Start of DATA FOR THIS EXERCISE
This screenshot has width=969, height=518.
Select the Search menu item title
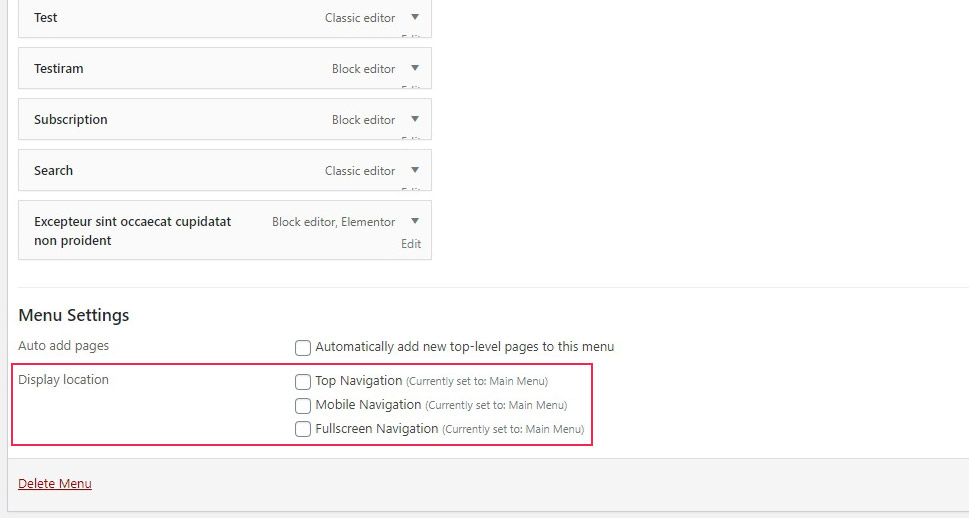[53, 171]
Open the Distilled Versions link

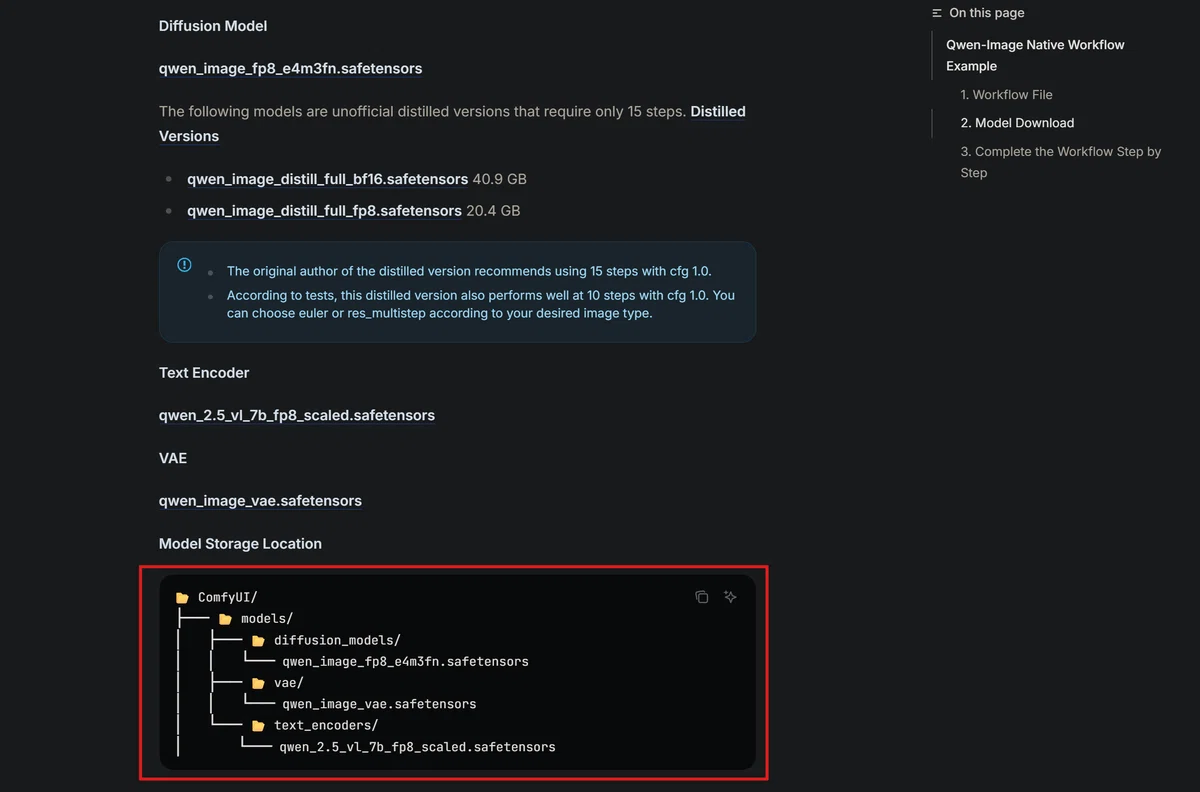452,124
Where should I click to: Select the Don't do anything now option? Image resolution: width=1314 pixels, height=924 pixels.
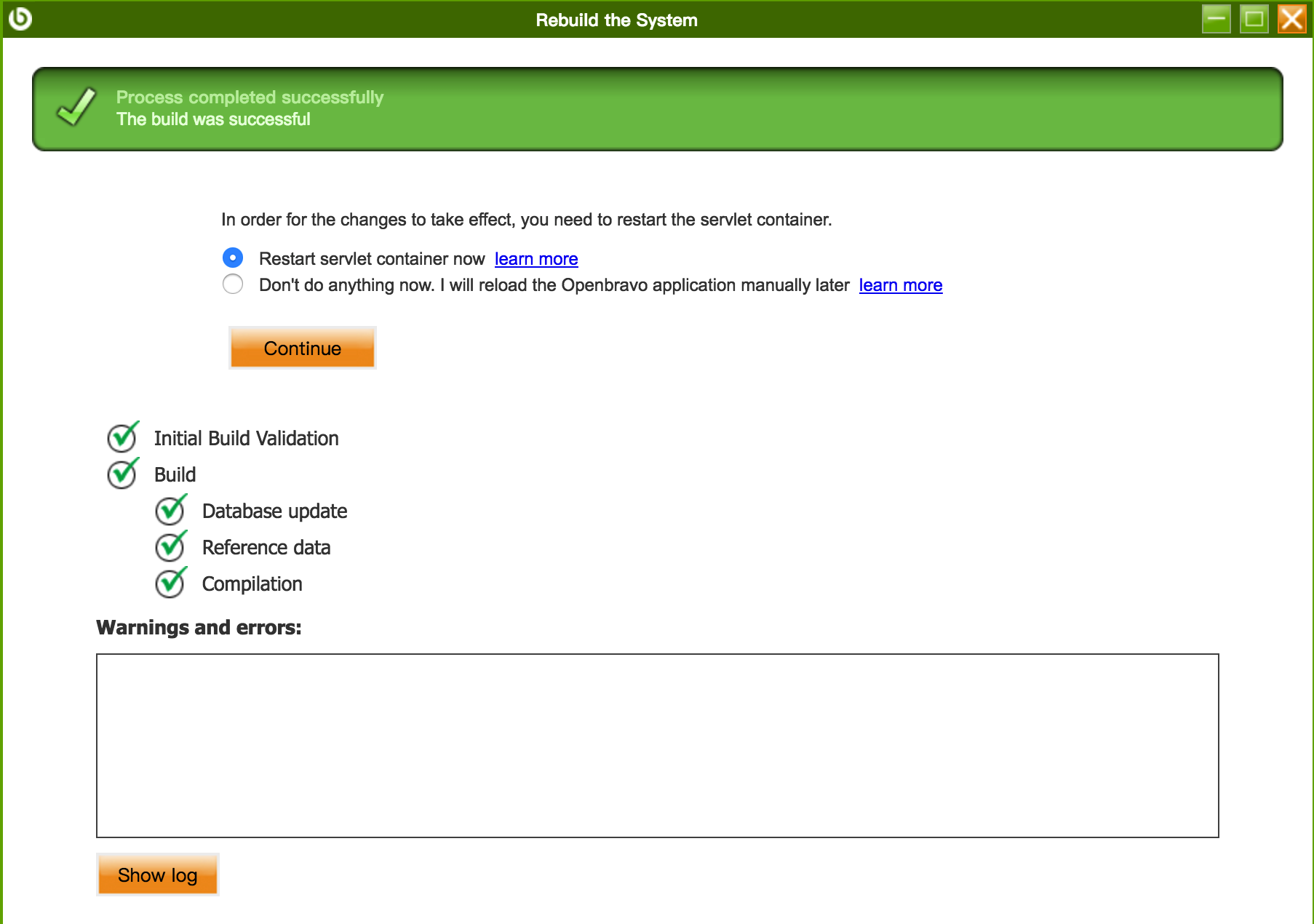tap(233, 284)
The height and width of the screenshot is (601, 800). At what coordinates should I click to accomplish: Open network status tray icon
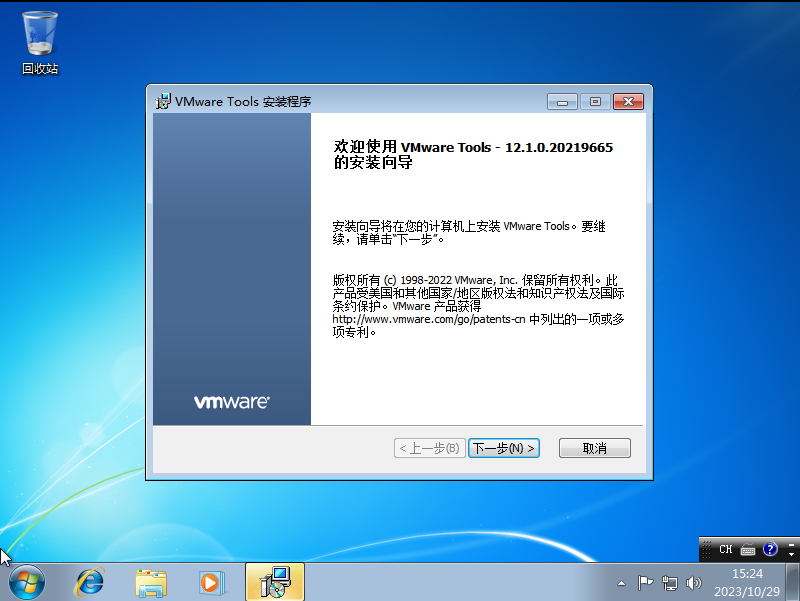pos(670,582)
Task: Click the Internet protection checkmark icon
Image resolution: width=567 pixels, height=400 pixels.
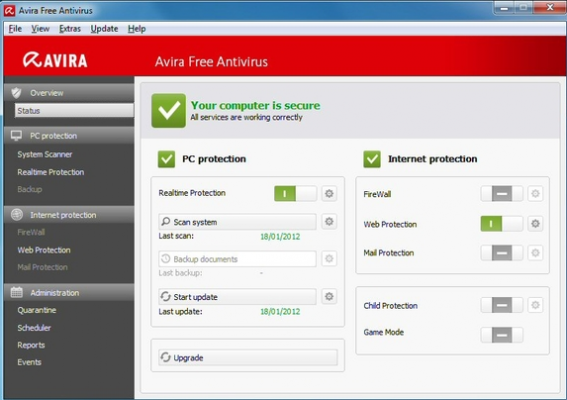Action: (x=372, y=159)
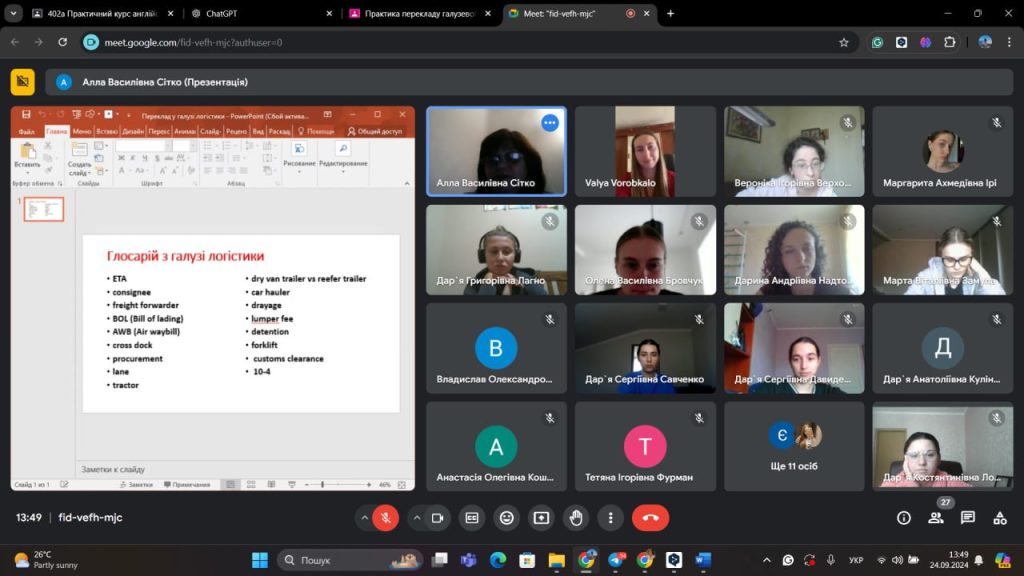
Task: Show the participants list
Action: (x=936, y=518)
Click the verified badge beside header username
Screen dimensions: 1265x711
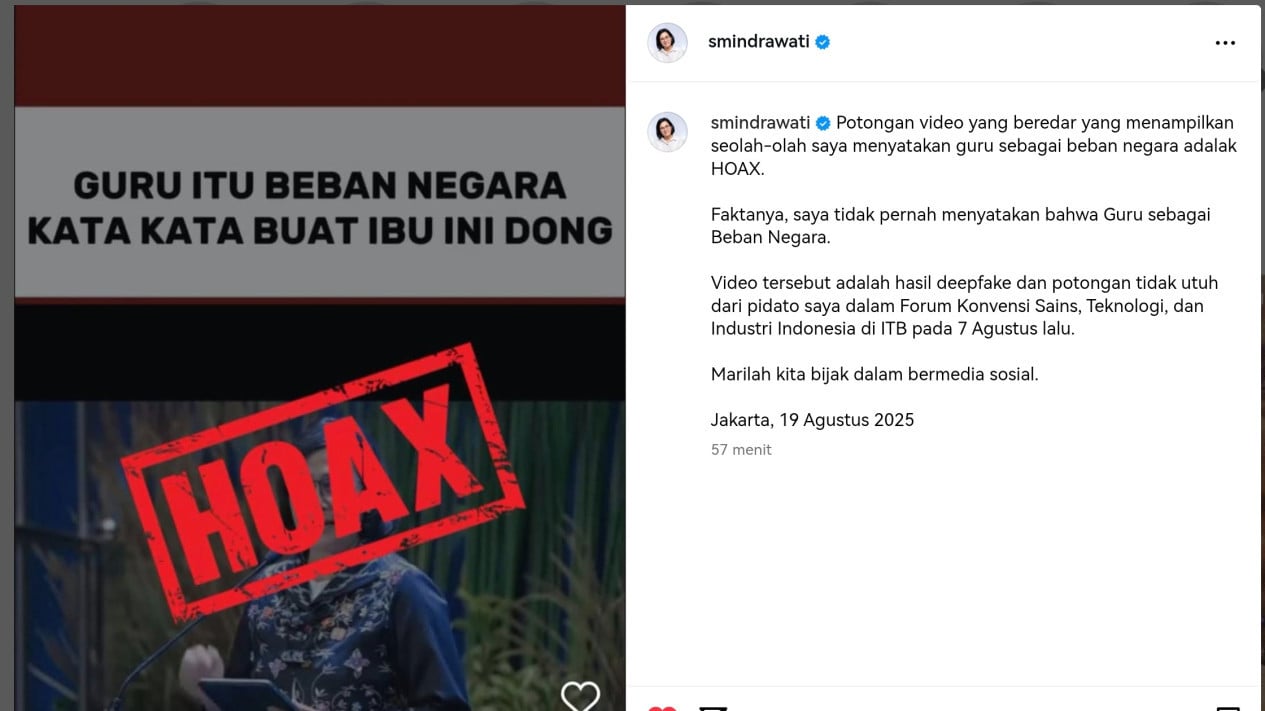[823, 42]
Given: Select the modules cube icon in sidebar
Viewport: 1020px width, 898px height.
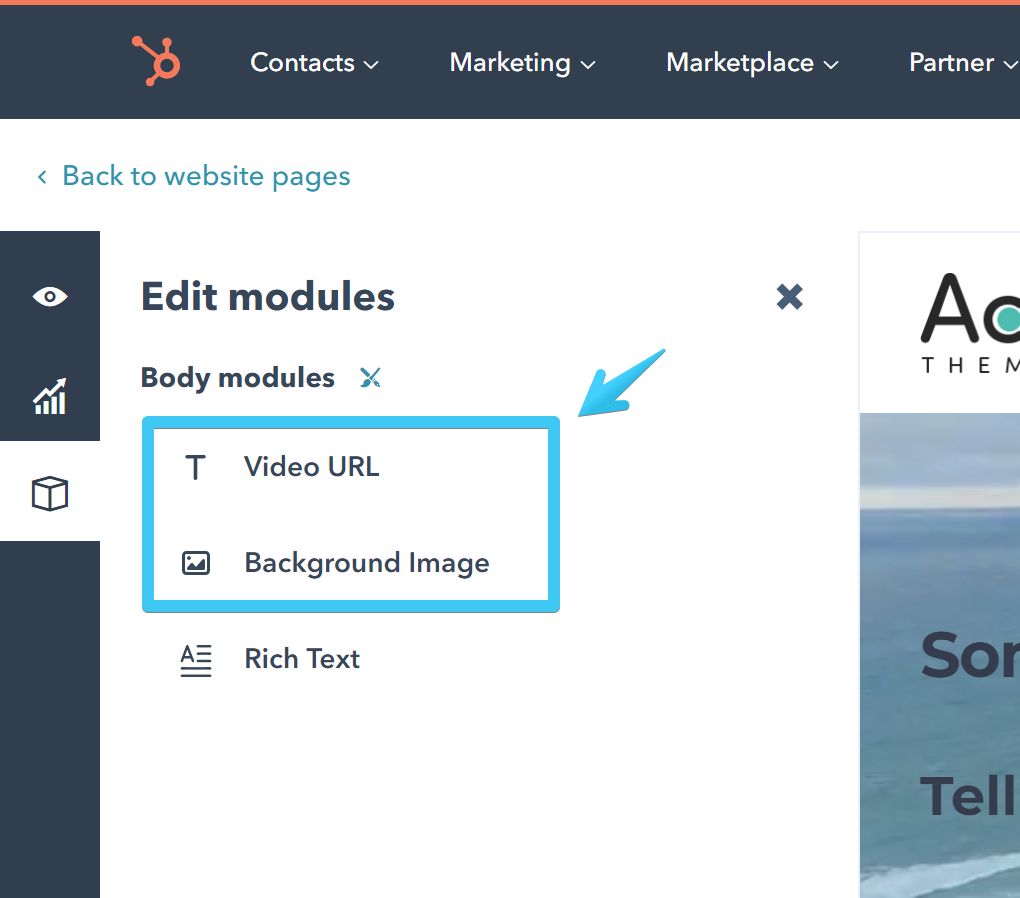Looking at the screenshot, I should tap(48, 493).
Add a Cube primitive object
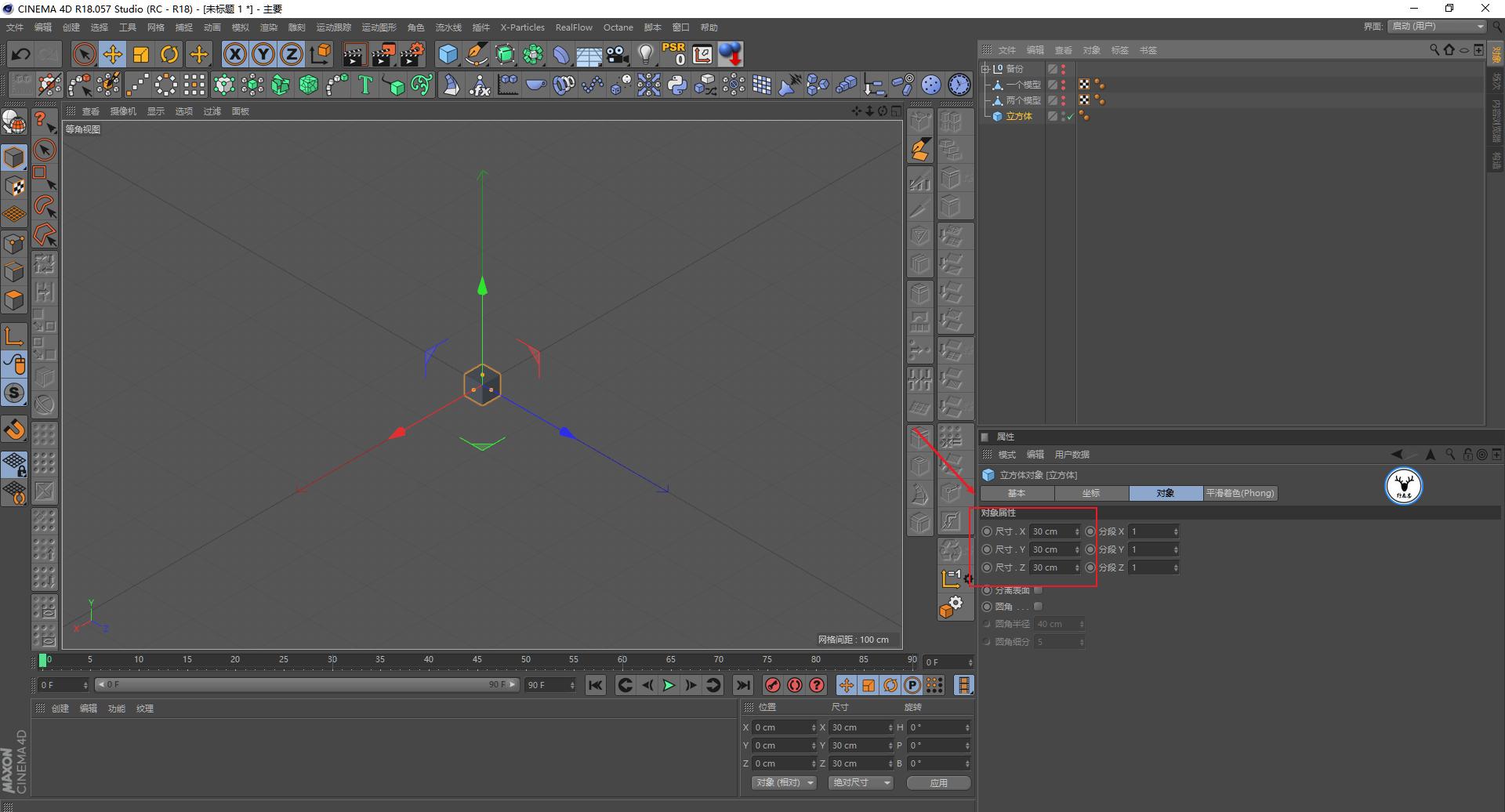Image resolution: width=1505 pixels, height=812 pixels. click(448, 54)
End of DATA FOR THIS EXERCISE
** ASSIGNED TASK **
The answer must be an exact copy of the records, with no pictures in it.

** RESPONSE **
This screenshot has width=969, height=518.
Select the Search menu item title
[53, 171]
Open the Distilled Versions link

452,124
Where should I click to: Select the Don't do anything now option? Image resolution: width=1314 pixels, height=924 pixels.
tap(233, 284)
The height and width of the screenshot is (601, 800). At what coordinates should I click to accomplish: Open network status tray icon
pos(670,582)
Task: Click the Internet protection checkmark icon
Image resolution: width=567 pixels, height=400 pixels.
Action: (x=372, y=159)
Task: Show the participants list
Action: (x=936, y=518)
Click the verified badge beside header username
Screen dimensions: 1265x711
[823, 42]
Given: Select the modules cube icon in sidebar
Viewport: 1020px width, 898px height.
Looking at the screenshot, I should tap(48, 493).
Add a Cube primitive object
Image resolution: width=1505 pixels, height=812 pixels. click(448, 54)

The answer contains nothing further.